- [REQUIREMENT]:
The exercise calls for every entry that follows to be repeated exactly.

----------

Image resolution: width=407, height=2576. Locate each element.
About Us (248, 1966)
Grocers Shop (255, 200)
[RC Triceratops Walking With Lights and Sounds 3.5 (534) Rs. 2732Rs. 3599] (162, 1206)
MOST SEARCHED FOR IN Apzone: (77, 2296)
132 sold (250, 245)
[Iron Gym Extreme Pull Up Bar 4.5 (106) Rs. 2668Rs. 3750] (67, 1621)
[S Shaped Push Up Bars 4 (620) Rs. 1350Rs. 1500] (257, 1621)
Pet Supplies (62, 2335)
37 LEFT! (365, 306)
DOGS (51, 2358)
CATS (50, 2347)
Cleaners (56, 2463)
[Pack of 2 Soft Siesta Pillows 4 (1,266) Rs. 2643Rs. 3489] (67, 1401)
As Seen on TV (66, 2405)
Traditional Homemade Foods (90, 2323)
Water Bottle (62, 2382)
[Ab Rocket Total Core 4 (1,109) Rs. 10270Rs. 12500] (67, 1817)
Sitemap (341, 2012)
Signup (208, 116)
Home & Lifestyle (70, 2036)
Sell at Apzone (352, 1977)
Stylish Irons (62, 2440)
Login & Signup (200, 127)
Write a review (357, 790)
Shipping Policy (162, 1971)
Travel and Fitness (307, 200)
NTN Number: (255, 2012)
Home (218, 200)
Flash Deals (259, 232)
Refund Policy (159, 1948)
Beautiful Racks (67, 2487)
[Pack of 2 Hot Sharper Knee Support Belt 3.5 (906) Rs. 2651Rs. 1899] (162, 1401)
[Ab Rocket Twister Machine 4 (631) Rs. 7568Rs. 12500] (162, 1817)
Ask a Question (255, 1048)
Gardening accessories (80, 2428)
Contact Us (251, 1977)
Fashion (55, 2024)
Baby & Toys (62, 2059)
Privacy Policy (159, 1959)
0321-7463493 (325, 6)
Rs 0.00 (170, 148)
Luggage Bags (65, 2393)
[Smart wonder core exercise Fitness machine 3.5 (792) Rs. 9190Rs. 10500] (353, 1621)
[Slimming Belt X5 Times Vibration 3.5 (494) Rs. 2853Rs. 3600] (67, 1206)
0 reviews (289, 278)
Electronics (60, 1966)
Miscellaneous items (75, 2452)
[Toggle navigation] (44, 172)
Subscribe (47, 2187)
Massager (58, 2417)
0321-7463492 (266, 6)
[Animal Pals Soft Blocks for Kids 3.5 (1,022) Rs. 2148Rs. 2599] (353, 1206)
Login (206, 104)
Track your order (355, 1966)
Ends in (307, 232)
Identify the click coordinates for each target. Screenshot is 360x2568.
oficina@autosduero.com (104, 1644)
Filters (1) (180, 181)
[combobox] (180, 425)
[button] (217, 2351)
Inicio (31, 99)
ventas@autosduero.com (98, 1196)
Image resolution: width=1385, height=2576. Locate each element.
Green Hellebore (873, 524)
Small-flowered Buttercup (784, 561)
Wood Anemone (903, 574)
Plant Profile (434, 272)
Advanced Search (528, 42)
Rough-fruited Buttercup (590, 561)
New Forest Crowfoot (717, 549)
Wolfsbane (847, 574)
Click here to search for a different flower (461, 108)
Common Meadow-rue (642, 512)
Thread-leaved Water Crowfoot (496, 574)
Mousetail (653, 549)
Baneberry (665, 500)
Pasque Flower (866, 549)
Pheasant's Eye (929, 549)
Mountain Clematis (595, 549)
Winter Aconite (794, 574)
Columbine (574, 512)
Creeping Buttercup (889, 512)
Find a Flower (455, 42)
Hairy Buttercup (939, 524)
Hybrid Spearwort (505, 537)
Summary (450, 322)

----------

- [OUTPUT OF THE TASK]:
Image resolution: width=407, height=2576. Locate each element.
About Us (248, 1966)
Grocers Shop (255, 200)
[RC Triceratops Walking With Lights and Sounds 3.5 (534) Rs. 2732Rs. 3599] (162, 1206)
MOST SEARCHED FOR IN Apzone: (77, 2296)
132 sold (250, 245)
[Iron Gym Extreme Pull Up Bar 4.5 (106) Rs. 2668Rs. 3750] (67, 1621)
[S Shaped Push Up Bars 4 (620) Rs. 1350Rs. 1500] (257, 1621)
Pet Supplies (62, 2335)
37 LEFT! (365, 306)
DOGS (51, 2358)
CATS (50, 2347)
Cleaners (56, 2463)
[Pack of 2 Soft Siesta Pillows 4 (1,266) Rs. 2643Rs. 3489] (67, 1401)
As Seen on TV (66, 2405)
Traditional Homemade Foods (90, 2323)
Water Bottle (62, 2382)
[Ab Rocket Total Core 4 (1,109) Rs. 10270Rs. 12500] (67, 1817)
Sitemap (341, 2012)
Signup (208, 116)
Home & Lifestyle (70, 2036)
Sell at Apzone (352, 1977)
Stylish Irons (62, 2440)
Login & Signup (200, 127)
Write a review (357, 790)
Shipping Policy (162, 1971)
Travel and Fitness (307, 200)
NTN Number: (255, 2012)
Home (218, 200)
Flash Deals (259, 232)
Refund Policy (159, 1948)
Beautiful Racks (67, 2487)
[Pack of 2 Hot Sharper Knee Support Belt 3.5 (906) Rs. 2651Rs. 1899] (162, 1401)
[Ab Rocket Twister Machine 4 (631) Rs. 7568Rs. 12500] (162, 1817)
Ask a Question (255, 1048)
Gardening accessories (80, 2428)
Contact Us (251, 1977)
Fashion (55, 2024)
Baby & Toys (62, 2059)
Privacy Policy (159, 1959)
0321-7463493 (325, 6)
Rs 0.00 (170, 148)
Luggage Bags (65, 2393)
[Smart wonder core exercise Fitness machine 3.5 (792) Rs. 9190Rs. 10500] (353, 1621)
[Slimming Belt X5 Times Vibration 3.5 (494) Rs. 2853Rs. 3600] (67, 1206)
0 reviews (289, 278)
Electronics (60, 1966)
Miscellaneous items (75, 2452)
[Toggle navigation] (44, 172)
Subscribe (47, 2187)
Massager (58, 2417)
0321-7463492 (266, 6)
[Animal Pals Soft Blocks for Kids 3.5 (1,022) Rs. 2148Rs. 2599] (353, 1206)
Login (206, 104)
Track your order (355, 1966)
Ends in (307, 232)
Identify the click coordinates for each target. Screenshot is 360x2568.
oficina@autosduero.com (104, 1644)
Filters (1) (180, 181)
[combobox] (180, 425)
[button] (217, 2351)
Inicio (31, 99)
ventas@autosduero.com (98, 1196)
Image resolution: width=1385, height=2576. Locate each element.
Green Hellebore (873, 524)
Small-flowered Buttercup (784, 561)
Wood Anemone (903, 574)
Plant Profile (434, 272)
Advanced Search (528, 42)
Rough-fruited Buttercup (590, 561)
New Forest Crowfoot (717, 549)
Wolfsbane (847, 574)
Click here to search for a different flower (461, 108)
Common Meadow-rue (642, 512)
Thread-leaved Water Crowfoot (496, 574)
Mousetail (653, 549)
Baneberry (665, 500)
Pasque Flower (866, 549)
Pheasant's Eye (929, 549)
Mountain Clematis (595, 549)
Winter Aconite (794, 574)
Columbine (574, 512)
Creeping Buttercup (889, 512)
Find a Flower (455, 42)
Hairy Buttercup (939, 524)
Hybrid Spearwort (505, 537)
Summary (450, 322)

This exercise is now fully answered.